▸ **What is expected**: Lines from the beginning of the entries up to and including the one with "You are a computer-use agent. Screen" must be duplicated word for word; leave out all others.
======== Data ========
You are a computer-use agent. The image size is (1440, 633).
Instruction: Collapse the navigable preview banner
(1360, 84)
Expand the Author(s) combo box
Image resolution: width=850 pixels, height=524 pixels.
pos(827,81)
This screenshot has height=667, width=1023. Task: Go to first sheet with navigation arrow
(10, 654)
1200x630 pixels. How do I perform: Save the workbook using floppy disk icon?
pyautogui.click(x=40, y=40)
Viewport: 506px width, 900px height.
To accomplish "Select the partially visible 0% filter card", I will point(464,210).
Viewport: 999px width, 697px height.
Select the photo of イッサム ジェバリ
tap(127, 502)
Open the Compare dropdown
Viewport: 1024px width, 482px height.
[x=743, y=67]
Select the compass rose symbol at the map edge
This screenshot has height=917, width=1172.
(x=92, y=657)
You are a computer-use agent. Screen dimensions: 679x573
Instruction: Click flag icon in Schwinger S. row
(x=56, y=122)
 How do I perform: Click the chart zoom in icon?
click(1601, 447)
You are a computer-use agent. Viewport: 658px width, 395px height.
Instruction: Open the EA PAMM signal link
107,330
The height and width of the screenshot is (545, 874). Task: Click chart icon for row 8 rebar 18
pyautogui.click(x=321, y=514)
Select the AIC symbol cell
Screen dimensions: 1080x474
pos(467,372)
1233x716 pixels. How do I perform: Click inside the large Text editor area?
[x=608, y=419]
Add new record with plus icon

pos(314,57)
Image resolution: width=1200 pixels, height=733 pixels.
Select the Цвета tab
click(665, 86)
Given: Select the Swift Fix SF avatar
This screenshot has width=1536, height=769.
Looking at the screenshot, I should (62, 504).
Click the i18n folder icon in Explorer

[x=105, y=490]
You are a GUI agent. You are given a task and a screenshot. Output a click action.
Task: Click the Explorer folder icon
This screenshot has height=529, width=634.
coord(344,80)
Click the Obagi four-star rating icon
========
▸ **Written answer**:
You are a computer-use agent. The image size is (1440, 633).
Instruction: Collapse the navigable preview banner
(1360, 84)
Expand the Author(s) combo box
Image resolution: width=850 pixels, height=524 pixels.
pos(827,81)
This screenshot has height=667, width=1023. Task: Go to first sheet with navigation arrow
(10, 654)
1200x630 pixels. How do I perform: Save the workbook using floppy disk icon?
pyautogui.click(x=40, y=40)
Viewport: 506px width, 900px height.
To accomplish "Select the partially visible 0% filter card", I will point(464,210).
Viewport: 999px width, 697px height.
Select the photo of イッサム ジェバリ
tap(127, 502)
Open the Compare dropdown
Viewport: 1024px width, 482px height.
[x=743, y=67]
Select the compass rose symbol at the map edge
This screenshot has height=917, width=1172.
(x=92, y=657)
You are a computer-use agent. Screen dimensions: 679x573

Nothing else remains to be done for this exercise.